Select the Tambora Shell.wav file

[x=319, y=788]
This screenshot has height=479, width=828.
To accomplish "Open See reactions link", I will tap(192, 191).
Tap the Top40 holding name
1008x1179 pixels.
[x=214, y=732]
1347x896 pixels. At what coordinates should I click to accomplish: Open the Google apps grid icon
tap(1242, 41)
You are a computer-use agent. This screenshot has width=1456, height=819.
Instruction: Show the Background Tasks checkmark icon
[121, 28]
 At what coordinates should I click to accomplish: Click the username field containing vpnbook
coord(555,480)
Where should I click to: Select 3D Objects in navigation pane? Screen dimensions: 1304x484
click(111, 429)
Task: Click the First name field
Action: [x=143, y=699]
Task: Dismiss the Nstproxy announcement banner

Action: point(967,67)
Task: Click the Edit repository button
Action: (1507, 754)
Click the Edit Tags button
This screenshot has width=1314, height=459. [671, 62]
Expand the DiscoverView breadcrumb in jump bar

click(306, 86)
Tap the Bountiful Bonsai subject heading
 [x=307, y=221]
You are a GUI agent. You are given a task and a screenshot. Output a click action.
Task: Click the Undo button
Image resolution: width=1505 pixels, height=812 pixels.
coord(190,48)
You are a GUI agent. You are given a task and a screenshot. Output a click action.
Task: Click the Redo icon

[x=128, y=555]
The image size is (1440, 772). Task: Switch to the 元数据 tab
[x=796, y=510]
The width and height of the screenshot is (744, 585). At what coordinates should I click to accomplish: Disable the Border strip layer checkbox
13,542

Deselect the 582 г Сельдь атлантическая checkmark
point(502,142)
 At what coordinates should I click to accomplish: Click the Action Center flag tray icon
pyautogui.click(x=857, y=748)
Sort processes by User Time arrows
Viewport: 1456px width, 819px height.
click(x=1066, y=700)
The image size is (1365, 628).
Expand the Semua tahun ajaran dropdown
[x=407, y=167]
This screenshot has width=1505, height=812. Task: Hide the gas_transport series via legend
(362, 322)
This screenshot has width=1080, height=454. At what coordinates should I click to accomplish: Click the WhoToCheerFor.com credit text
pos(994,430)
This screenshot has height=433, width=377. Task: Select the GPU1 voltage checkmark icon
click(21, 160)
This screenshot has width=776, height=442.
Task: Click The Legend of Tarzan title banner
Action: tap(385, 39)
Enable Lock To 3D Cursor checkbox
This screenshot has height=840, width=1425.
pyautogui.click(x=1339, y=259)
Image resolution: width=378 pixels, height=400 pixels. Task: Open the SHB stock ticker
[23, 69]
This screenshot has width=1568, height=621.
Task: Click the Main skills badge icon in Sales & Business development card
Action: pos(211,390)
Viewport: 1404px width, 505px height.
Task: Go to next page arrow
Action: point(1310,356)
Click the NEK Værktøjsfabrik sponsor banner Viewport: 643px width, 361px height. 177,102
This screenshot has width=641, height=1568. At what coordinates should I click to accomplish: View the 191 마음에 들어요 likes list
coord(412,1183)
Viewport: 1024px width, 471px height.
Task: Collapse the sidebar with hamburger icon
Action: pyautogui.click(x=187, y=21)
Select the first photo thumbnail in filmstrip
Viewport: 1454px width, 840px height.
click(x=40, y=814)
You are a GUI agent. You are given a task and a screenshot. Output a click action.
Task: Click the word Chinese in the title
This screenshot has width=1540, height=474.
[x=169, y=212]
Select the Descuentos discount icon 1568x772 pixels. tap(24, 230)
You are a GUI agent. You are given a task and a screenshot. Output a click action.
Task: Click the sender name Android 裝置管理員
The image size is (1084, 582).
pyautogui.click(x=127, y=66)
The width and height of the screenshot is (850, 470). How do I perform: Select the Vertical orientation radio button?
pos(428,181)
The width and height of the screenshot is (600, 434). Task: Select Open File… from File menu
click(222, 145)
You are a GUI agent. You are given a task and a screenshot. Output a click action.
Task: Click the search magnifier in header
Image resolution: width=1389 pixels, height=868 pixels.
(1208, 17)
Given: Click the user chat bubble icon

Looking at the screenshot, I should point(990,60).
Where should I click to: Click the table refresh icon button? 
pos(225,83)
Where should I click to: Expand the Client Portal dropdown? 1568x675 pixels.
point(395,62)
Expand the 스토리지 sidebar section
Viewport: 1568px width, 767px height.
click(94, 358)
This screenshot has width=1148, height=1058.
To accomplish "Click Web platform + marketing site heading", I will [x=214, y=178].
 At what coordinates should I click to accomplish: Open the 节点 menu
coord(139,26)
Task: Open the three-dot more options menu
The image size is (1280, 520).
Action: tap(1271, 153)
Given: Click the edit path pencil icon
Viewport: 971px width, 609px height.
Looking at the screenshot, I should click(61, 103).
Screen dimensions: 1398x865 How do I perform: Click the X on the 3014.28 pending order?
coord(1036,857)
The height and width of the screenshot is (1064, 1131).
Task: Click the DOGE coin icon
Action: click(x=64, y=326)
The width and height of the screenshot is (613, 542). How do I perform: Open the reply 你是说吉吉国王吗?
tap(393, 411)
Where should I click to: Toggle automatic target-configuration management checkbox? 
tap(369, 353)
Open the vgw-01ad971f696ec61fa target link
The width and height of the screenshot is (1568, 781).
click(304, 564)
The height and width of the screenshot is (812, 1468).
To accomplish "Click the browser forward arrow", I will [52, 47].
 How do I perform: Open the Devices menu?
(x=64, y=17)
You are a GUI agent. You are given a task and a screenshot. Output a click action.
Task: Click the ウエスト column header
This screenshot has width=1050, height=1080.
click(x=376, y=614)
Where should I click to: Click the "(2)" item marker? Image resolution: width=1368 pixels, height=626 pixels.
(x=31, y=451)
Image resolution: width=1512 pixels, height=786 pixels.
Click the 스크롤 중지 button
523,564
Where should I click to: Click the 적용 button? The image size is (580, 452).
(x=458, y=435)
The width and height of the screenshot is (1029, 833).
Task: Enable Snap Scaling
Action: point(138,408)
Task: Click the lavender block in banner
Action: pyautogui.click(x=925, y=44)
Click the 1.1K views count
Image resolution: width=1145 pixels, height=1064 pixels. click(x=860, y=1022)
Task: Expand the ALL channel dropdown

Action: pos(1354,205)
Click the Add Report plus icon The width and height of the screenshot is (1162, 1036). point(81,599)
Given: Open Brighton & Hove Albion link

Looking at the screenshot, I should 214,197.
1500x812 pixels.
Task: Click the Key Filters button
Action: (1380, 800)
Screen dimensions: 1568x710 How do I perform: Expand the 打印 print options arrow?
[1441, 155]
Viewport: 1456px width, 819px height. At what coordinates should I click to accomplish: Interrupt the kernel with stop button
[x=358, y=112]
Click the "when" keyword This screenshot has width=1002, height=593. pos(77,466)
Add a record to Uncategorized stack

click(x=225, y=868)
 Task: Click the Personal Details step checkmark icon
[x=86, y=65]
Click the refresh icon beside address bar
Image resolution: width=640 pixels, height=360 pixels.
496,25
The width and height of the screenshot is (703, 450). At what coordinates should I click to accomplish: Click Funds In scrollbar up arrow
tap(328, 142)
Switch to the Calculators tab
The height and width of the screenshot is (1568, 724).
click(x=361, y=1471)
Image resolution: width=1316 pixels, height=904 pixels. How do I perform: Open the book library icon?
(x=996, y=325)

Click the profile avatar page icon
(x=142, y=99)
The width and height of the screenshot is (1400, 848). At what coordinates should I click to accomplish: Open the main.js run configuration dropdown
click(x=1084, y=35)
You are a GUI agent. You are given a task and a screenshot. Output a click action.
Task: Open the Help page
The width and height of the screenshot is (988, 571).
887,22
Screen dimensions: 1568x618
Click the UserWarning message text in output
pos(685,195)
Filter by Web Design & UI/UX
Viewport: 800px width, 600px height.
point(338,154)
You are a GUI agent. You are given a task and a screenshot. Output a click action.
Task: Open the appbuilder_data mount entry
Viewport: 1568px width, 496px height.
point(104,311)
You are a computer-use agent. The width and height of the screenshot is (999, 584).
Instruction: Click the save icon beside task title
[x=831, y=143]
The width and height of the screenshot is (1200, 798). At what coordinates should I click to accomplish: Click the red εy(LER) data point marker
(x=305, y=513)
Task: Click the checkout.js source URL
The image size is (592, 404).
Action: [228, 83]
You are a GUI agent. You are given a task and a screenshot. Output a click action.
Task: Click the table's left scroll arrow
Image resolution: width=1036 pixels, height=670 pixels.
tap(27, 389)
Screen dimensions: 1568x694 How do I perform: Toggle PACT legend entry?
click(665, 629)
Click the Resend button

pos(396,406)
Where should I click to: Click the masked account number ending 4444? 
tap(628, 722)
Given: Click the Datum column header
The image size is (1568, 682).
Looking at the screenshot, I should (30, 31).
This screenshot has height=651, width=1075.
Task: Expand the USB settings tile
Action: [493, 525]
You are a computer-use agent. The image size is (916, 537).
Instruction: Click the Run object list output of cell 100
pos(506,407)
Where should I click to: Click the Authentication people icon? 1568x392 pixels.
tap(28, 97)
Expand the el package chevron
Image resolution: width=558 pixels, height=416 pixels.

::::::::

*WRITTEN PROBLEM*: Rewrite the lines of the records between the one holding "Where should I click to: Click the 적용" and the one holding "Action: (1380, 800)", inclusive, as a Markdown table with the columns Row and Line. Give each nonblank line its own numbered row and leave out the blank lines.

*SOLUTION BELOW*:
| Row | Line |
|---|---|
| 1 | Where should I click to: Click the 적용 button? The image size is (580, 452). |
| 2 | (x=458, y=435) |
| 3 | The width and height of the screenshot is (1029, 833). |
| 4 | Task: Enable Snap Scaling |
| 5 | Action: point(138,408) |
| 6 | Task: Click the lavender block in banner |
| 7 | Action: pyautogui.click(x=925, y=44) |
| 8 | Click the 1.1K views count |
| 9 | Image resolution: width=1145 pixels, height=1064 pixels. click(x=860, y=1022) |
| 10 | Task: Expand the ALL channel dropdown |
| 11 | Action: pos(1354,205) |
| 12 | Click the Add Report plus icon The width and height of the screenshot is (1162, 1036). point(81,599) |
| 13 | Given: Open Brighton & Hove Albion link |
| 14 | Looking at the screenshot, I should 214,197. |
| 15 | 1500x812 pixels. |
| 16 | Task: Click the Key Filters button |
| 17 | Action: (1380, 800) |